USA kämpft gegen Flammen: Frühe Waldbrandsaison setzt Norden des Bundesstaats Minnesota unter Druck
Im Norden des US-Bundesstaates Minnesota kämpfen Einsatzkräfte aktuell gegen mehrere größere Waldbrände an. Besonders betroffen sind die Regionen um Two Harbors am Oberen See sowie Crow Wing County, wo sich das sogenannte „Stewart Trail Fire“ und das „Flanders Fire“ innerhalb kurzer Zeit stark ausgebreitet haben. Hunderte Menschen mussten ihre Häuser verlassen. Zudem wurden Straßen gesperrt und zahlreiche Gebäude beschädigt oder zerstört. Die Behörden sprechen von einer kritischen Lage. Die Waldbrände in Minnesota sind nicht die einzigen Feuer in den USA, denn auch die Vegetationsbrände in Texas und Florida sind nicht gelöscht.
Das Stewart-Trail-Fire nahe Two Harbors breitet sich gut drei Kilometer nördlich der Stadt aus und zerstörte nach offiziellen Angaben bereits mehr als 30 Gebäude. Darunter befanden sich Wohnhäuser und Nebengebäude. Teile des Highway 61 entlang der malerischen North Shore des Lake Superior mussten zeitweise geschlossen werden. Gleichzeitig breitete sich das Flanders Fire im Crow Wing County rasch auf mehr als 400 Hektar Fläche aus und führte zu weiteren Evakuierungen. Einsatzkräfte aus Feuerwehr, Polizei und Forstbehörden arbeiten mit Luftunterstützung im Dauereinsatz daran, die Flammen einzudämmen.
Die Waldbrandsituation im Osten der USA ist so früh im Jahr bereits kritisch, weil mehrere ungünstige Faktoren zusammenkommen: Die Region leidet unter ungewöhnlich trockenen Bedingungen nach einem niederschlagsarmen Frühjahr. Hinzu kamen starke Winde und niedrige Luftfeuchtigkeit, was eine gefährliche Kombination darstellt, die die Vegetation austrocknet und Feuer schnell vorantreibt. Wetterdienste hatten bereits sogenannte „Red Flag Warnings“ ausgegeben, die vor extrem hoher Waldbrandgefahr warnen.

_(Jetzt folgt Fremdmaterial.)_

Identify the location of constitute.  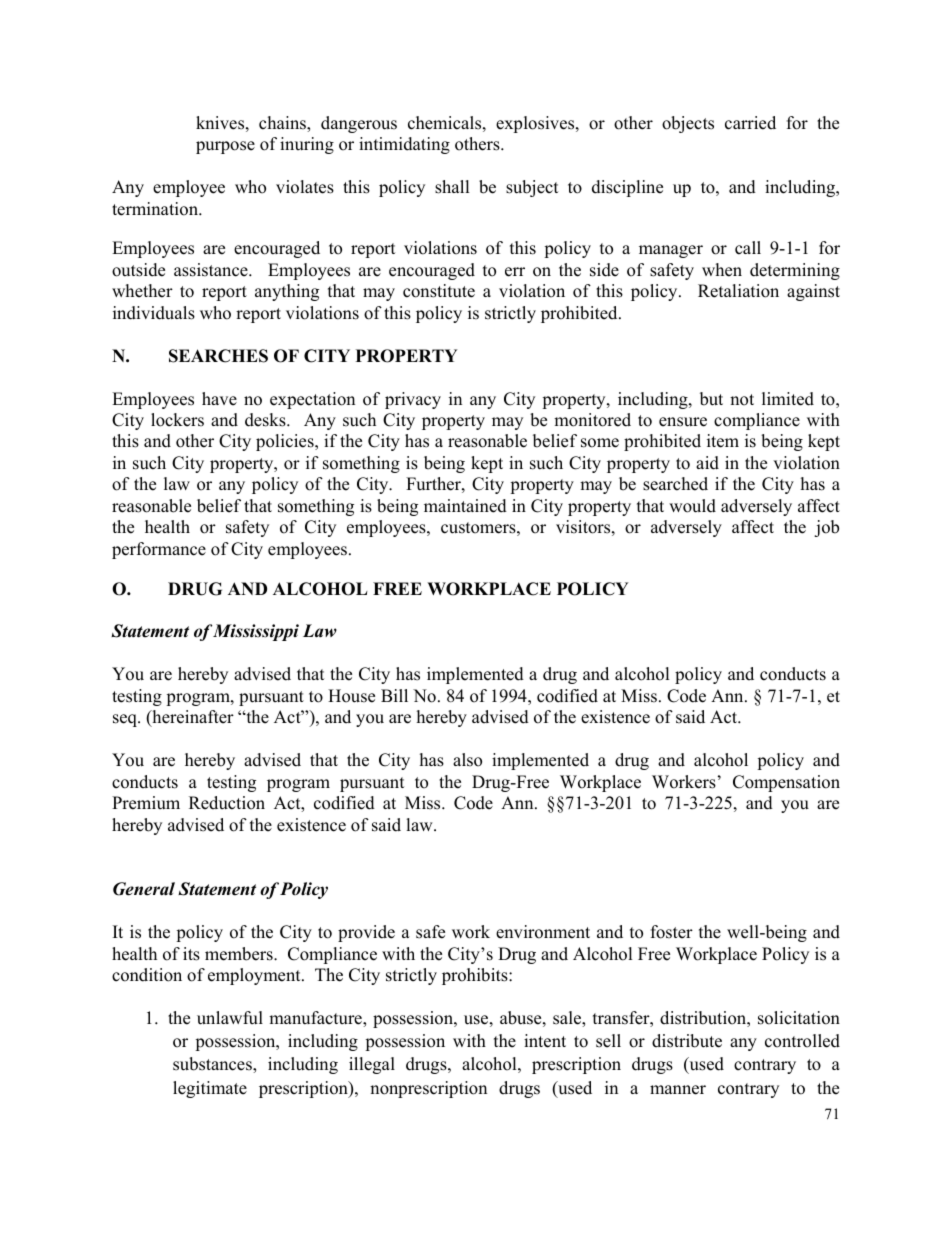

Auch die Landschaft selbst bzw. das Missmanagement der Forstbehörden begünstigt Brände. Der Baumbestand in Nord-Minnesota ist von ausgedehnten Nadelwäldern mit Kiefern und Fichten geprägt. Diese enthalten harzreiches Holz, das besonders leicht brennt. Nach dem Wintern bleiben zudem oft trockene Pflanzenreste und abgestorbenes Material am Boden zurück – idealer Brennstoff für sich schnell ausbreitende Feuer.
Lokale Beobachter berichten zudem von trockenen Waldflächen und Resten aus der Holzindustrie, die die Situation verschärfen könnten. Daraus wird klar, dass die riesigen Waldflächen forstwirtschaftlich genutzt werden und überwiegend aus Sekundärwald bestehen Die primären Wälder aus Weiß- und Rotkiefern, Fichten, Tannen und Laubbäumen wurden zwischen 1880 und 1930 im Zuge des Holzbooms abgeholzt.
Während es in Minnesota auch in früheren Jahren bereits Waldbrände im Frühjahr gab, sind die aktuellen in ihrer Intensität ungewöhnlich. Große, schnell eskalierende Brände mit massiven Evakuierungen gelten aber eher als selten und werden zunehmend mit längeren Trockenperioden und veränderten Klimamustern in Verbindung gebracht.